** Opening Data for this task block **
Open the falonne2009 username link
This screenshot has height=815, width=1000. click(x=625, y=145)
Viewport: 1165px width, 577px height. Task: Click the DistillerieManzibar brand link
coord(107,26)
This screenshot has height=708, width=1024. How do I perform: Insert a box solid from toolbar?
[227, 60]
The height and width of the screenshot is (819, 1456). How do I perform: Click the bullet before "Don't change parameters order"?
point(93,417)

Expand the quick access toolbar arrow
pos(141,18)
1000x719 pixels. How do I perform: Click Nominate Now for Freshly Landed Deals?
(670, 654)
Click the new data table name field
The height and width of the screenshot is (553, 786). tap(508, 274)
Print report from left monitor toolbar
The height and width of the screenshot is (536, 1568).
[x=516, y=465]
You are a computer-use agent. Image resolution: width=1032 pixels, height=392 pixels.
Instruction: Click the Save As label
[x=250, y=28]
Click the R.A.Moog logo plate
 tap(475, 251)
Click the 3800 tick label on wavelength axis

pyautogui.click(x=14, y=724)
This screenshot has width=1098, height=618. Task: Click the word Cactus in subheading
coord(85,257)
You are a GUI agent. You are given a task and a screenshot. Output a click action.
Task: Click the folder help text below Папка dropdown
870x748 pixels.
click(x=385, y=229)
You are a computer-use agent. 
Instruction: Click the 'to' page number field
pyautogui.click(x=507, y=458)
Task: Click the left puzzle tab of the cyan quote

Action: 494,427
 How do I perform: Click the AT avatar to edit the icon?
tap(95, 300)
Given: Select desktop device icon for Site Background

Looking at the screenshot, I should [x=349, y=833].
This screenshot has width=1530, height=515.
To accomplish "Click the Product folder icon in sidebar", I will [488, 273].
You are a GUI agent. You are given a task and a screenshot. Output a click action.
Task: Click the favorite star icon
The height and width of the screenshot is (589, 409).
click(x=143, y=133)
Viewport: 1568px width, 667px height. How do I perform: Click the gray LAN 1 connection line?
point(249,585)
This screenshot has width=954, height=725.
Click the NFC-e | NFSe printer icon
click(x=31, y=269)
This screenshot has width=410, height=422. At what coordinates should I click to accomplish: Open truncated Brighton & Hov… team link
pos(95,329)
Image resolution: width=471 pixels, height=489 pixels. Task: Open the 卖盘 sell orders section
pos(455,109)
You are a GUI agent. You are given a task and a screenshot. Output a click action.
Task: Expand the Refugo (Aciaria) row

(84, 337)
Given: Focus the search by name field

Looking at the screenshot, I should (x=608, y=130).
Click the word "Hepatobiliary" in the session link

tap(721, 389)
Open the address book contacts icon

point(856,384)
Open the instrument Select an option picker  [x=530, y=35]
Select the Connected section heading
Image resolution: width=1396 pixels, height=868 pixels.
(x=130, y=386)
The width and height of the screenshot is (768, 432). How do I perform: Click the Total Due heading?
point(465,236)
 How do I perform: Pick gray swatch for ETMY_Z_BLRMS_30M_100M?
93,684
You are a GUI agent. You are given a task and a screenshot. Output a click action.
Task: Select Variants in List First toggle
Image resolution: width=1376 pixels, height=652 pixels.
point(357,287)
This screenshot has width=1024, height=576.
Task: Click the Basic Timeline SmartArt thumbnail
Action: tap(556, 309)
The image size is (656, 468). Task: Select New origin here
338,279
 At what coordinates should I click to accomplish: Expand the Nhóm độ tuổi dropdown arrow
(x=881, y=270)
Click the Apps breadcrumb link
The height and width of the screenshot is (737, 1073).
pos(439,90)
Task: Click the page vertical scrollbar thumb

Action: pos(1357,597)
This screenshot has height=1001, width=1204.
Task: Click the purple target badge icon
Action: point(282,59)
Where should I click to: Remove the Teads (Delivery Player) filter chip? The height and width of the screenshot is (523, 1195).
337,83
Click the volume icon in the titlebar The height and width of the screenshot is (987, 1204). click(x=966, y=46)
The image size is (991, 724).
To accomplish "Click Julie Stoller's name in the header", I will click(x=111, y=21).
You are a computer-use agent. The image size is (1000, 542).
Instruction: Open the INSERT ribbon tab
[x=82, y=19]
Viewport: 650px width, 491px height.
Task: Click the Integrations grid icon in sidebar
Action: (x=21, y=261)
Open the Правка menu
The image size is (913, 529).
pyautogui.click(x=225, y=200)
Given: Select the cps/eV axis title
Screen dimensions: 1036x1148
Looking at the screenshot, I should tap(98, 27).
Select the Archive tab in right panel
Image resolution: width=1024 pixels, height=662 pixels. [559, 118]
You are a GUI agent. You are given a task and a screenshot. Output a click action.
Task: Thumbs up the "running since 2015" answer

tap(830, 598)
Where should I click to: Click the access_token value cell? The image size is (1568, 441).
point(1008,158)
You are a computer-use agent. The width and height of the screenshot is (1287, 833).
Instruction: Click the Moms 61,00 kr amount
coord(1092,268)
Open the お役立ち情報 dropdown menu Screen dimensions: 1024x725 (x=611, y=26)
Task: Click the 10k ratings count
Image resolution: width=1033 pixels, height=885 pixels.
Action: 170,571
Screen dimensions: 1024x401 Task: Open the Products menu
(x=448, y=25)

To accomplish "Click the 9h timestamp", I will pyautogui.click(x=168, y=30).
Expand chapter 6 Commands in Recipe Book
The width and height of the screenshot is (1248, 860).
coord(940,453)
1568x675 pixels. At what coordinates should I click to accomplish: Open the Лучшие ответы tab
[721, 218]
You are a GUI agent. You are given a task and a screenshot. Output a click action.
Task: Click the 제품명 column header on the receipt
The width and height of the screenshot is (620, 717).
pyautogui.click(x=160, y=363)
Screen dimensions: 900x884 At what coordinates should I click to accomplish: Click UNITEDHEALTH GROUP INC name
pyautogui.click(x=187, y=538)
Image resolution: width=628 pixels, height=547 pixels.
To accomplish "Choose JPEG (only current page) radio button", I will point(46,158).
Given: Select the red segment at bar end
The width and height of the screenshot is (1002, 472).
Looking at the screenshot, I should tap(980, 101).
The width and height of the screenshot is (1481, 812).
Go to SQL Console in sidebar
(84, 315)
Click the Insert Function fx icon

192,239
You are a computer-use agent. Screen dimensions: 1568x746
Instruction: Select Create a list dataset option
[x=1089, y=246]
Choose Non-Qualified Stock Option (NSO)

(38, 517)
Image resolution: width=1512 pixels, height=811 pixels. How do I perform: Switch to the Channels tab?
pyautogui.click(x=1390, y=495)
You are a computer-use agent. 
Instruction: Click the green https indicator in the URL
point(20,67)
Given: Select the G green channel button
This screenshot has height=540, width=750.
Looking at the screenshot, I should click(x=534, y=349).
** Closing Data for this task block **
Exercise goal |
The data above should be returned exactly as written.

Result |
Open the falonne2009 username link
This screenshot has height=815, width=1000. click(x=625, y=145)
Viewport: 1165px width, 577px height. Task: Click the DistillerieManzibar brand link
coord(107,26)
This screenshot has height=708, width=1024. How do I perform: Insert a box solid from toolbar?
[227, 60]
The height and width of the screenshot is (819, 1456). How do I perform: Click the bullet before "Don't change parameters order"?
point(93,417)

Expand the quick access toolbar arrow
pos(141,18)
1000x719 pixels. How do I perform: Click Nominate Now for Freshly Landed Deals?
(670, 654)
Click the new data table name field
The height and width of the screenshot is (553, 786). tap(508, 274)
Print report from left monitor toolbar
The height and width of the screenshot is (536, 1568).
[x=516, y=465]
You are a computer-use agent. Image resolution: width=1032 pixels, height=392 pixels.
Instruction: Click the Save As label
[x=250, y=28]
Click the R.A.Moog logo plate
 tap(475, 251)
Click the 3800 tick label on wavelength axis

pyautogui.click(x=14, y=724)
This screenshot has width=1098, height=618. Task: Click the word Cactus in subheading
coord(85,257)
You are a GUI agent. You are given a task and a screenshot. Output a click action.
Task: Click the folder help text below Папка dropdown
870x748 pixels.
click(x=385, y=229)
You are a computer-use agent. 
Instruction: Click the 'to' page number field
pyautogui.click(x=507, y=458)
Task: Click the left puzzle tab of the cyan quote

Action: 494,427
 How do I perform: Click the AT avatar to edit the icon?
tap(95, 300)
Given: Select desktop device icon for Site Background

Looking at the screenshot, I should [x=349, y=833].
This screenshot has width=1530, height=515.
To accomplish "Click the Product folder icon in sidebar", I will [488, 273].
You are a GUI agent. You are given a task and a screenshot. Output a click action.
Task: Click the favorite star icon
The height and width of the screenshot is (589, 409).
click(x=143, y=133)
Viewport: 1568px width, 667px height. How do I perform: Click the gray LAN 1 connection line?
point(249,585)
This screenshot has width=954, height=725.
Click the NFC-e | NFSe printer icon
click(x=31, y=269)
This screenshot has width=410, height=422. At what coordinates should I click to accomplish: Open truncated Brighton & Hov… team link
pos(95,329)
Image resolution: width=471 pixels, height=489 pixels. Task: Open the 卖盘 sell orders section
pos(455,109)
You are a GUI agent. You are given a task and a screenshot. Output a click action.
Task: Expand the Refugo (Aciaria) row

(84, 337)
Given: Focus the search by name field

Looking at the screenshot, I should (x=608, y=130).
Click the word "Hepatobiliary" in the session link

tap(721, 389)
Open the address book contacts icon

point(856,384)
Open the instrument Select an option picker  [x=530, y=35]
Select the Connected section heading
Image resolution: width=1396 pixels, height=868 pixels.
(x=130, y=386)
The width and height of the screenshot is (768, 432). How do I perform: Click the Total Due heading?
point(465,236)
 How do I perform: Pick gray swatch for ETMY_Z_BLRMS_30M_100M?
93,684
You are a GUI agent. You are given a task and a screenshot. Output a click action.
Task: Select Variants in List First toggle
Image resolution: width=1376 pixels, height=652 pixels.
point(357,287)
This screenshot has width=1024, height=576.
Task: Click the Basic Timeline SmartArt thumbnail
Action: tap(556, 309)
The image size is (656, 468). Task: Select New origin here
338,279
 At what coordinates should I click to accomplish: Expand the Nhóm độ tuổi dropdown arrow
(x=881, y=270)
Click the Apps breadcrumb link
The height and width of the screenshot is (737, 1073).
pos(439,90)
Task: Click the page vertical scrollbar thumb

Action: pos(1357,597)
This screenshot has height=1001, width=1204.
Task: Click the purple target badge icon
Action: point(282,59)
Where should I click to: Remove the Teads (Delivery Player) filter chip? The height and width of the screenshot is (523, 1195).
337,83
Click the volume icon in the titlebar The height and width of the screenshot is (987, 1204). click(x=966, y=46)
The image size is (991, 724).
To accomplish "Click Julie Stoller's name in the header", I will click(x=111, y=21).
You are a computer-use agent. The image size is (1000, 542).
Instruction: Open the INSERT ribbon tab
[x=82, y=19]
Viewport: 650px width, 491px height.
Task: Click the Integrations grid icon in sidebar
Action: (x=21, y=261)
Open the Правка menu
The image size is (913, 529).
pyautogui.click(x=225, y=200)
Given: Select the cps/eV axis title
Screen dimensions: 1036x1148
Looking at the screenshot, I should tap(98, 27).
Select the Archive tab in right panel
Image resolution: width=1024 pixels, height=662 pixels. [559, 118]
You are a GUI agent. You are given a task and a screenshot. Output a click action.
Task: Thumbs up the "running since 2015" answer

tap(830, 598)
Where should I click to: Click the access_token value cell? The image size is (1568, 441).
point(1008,158)
You are a computer-use agent. The width and height of the screenshot is (1287, 833).
Instruction: Click the Moms 61,00 kr amount
coord(1092,268)
Open the お役立ち情報 dropdown menu Screen dimensions: 1024x725 (x=611, y=26)
Task: Click the 10k ratings count
Image resolution: width=1033 pixels, height=885 pixels.
Action: 170,571
Screen dimensions: 1024x401 Task: Open the Products menu
(x=448, y=25)

To accomplish "Click the 9h timestamp", I will pyautogui.click(x=168, y=30).
Expand chapter 6 Commands in Recipe Book
The width and height of the screenshot is (1248, 860).
coord(940,453)
1568x675 pixels. At what coordinates should I click to accomplish: Open the Лучшие ответы tab
[721, 218]
You are a GUI agent. You are given a task and a screenshot. Output a click action.
Task: Click the 제품명 column header on the receipt
The width and height of the screenshot is (620, 717).
pyautogui.click(x=160, y=363)
Screen dimensions: 900x884 At what coordinates should I click to accomplish: Click UNITEDHEALTH GROUP INC name
pyautogui.click(x=187, y=538)
Image resolution: width=628 pixels, height=547 pixels.
To accomplish "Choose JPEG (only current page) radio button", I will point(46,158).
Given: Select the red segment at bar end
The width and height of the screenshot is (1002, 472).
Looking at the screenshot, I should tap(980, 101).
The width and height of the screenshot is (1481, 812).
Go to SQL Console in sidebar
(84, 315)
Click the Insert Function fx icon

192,239
You are a computer-use agent. Screen dimensions: 1568x746
Instruction: Select Create a list dataset option
[x=1089, y=246]
Choose Non-Qualified Stock Option (NSO)

(38, 517)
Image resolution: width=1512 pixels, height=811 pixels. How do I perform: Switch to the Channels tab?
pyautogui.click(x=1390, y=495)
You are a computer-use agent. 
Instruction: Click the green https indicator in the URL
point(20,67)
Given: Select the G green channel button
This screenshot has height=540, width=750.
Looking at the screenshot, I should click(x=534, y=349).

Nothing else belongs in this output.